Government employees fly flags on these poles at least 250 days a year. They hoist up a flag as much as a couple thousand times a day. Each flag is flown for a few minutes. Between 300-400 flags are flown each day. More flags are hoisted up on important days like Memorial Day, Veterans Day, July 4, and September 11. The largest number of flags flown was 10,471, on the bicentennial in 1776.
The nonprofit program began when a congressman requested an old flag from the capital building 73 years ago. Now requests come through all 535 members of Congress.
A U.S. flag flown in the Indian War era was found last month by the Hugh Dancy American Legion Post 134 as they were preparing to retire some old flags. The flag is six feet by eight feet. It has 38 stars in six rows and grey stripes instead of white. The flag was made after Colorado became a state on August 1, 1876 and before North Dakota became a state on November 2, 18889. This flag could be one of the 27 official designs of the U.S. flag.
U.S. history instructor at the University of Memphis Douglas Cupples believes that a Southern group may have wanted to symbolize the reunification of the country after the Civil War. The grey stripes probably represent the South’s confederate heritage. The stars upside down and hand-sewn. Often the U.S. flags for military units were made by wives, sisters, and girlfriends.
Mike Ehredt will be running cross-country and placing flags at every mile in order to honor U.S. soldiers who have died in Iraq. Each flag has a yellow ribbon attached with the name of a fallen American service member on it. Ehredt has already worn out 8 pairs of shoes and drank 20 gallons of chocolate milk. He runs 30 miles a day. The 4,500 mile run is expected to take 5 months. Ehrad is a retired postal worker and army veteran. The location of each flag, the names of the soldiers, and Ehredt’s current position can be found on his website Project America Run.

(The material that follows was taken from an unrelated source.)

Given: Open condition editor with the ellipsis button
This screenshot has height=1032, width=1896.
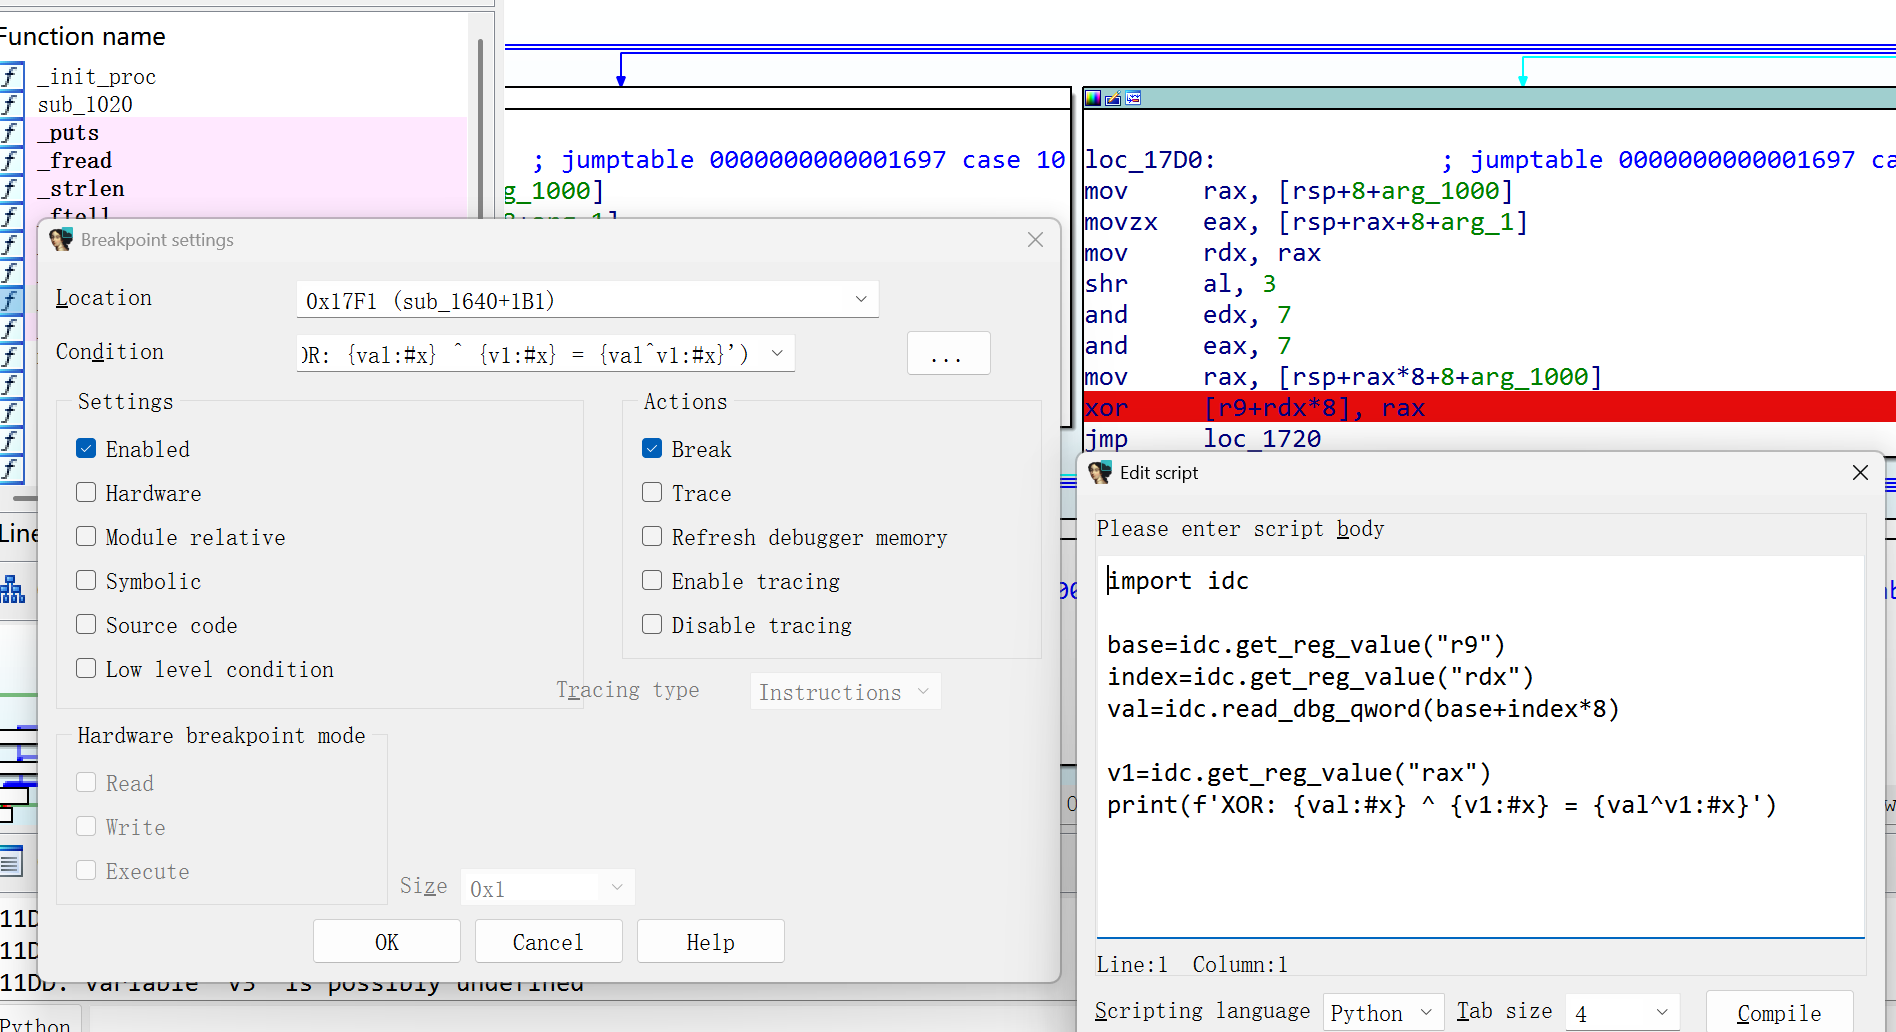Looking at the screenshot, I should pos(947,354).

Ehredt says that fewer than 50 people have run coast to coast and most of them have used support staff. Ehredt is running alone. He is bringing with him a three wheeled stroller , a cellphone, GPS device, and a computer. Each night he stays with people recommended by friends or the local Chamber of Commerce.
The New York Says Thank You Foundation is donating a 20-foot-by-30-foot flag which was found at ground Zero to the National September 11 Memorial Museum. The flag was spotted hanging from some scaffolding on September 12. It is now known as the national 9/11 Flag.

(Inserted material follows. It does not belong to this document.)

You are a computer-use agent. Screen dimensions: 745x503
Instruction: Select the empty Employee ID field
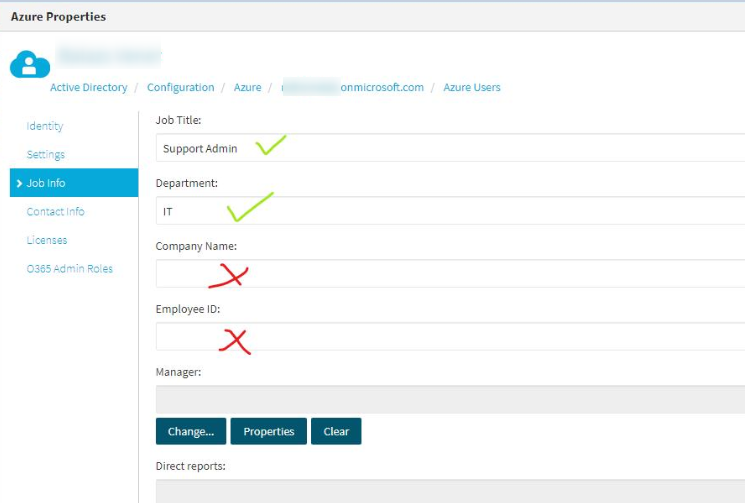tap(450, 337)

Recovery workers noticed the tattered flag in the early morning of September 12. It was caught on the scaffolding of the damaged building at 90 West St. Workers had to wait a couple of months until it was safe to take the flag down. Half the fabric was gone and the remaining piece of the flag was faded and torn. The remains of the flag was but into a black plastic bag with the intention of giving it a retirement ceremony. However, it stayed in storage for seven years.
In 1998 it was taken to Greensberg, Kansas on the New York Says Thank You Foundation trip to help rebuild after the city was ravaged by a tornado. Women from the senior center used nine flags recovered from their town to reconstruct the flag.
The flag is now on a two-year national tour. Fabric from flags retired from all 50 States will sewn into the Flag to restore its 13-stripe format. People being honored for national service from all 50 States will add stitching to the flag.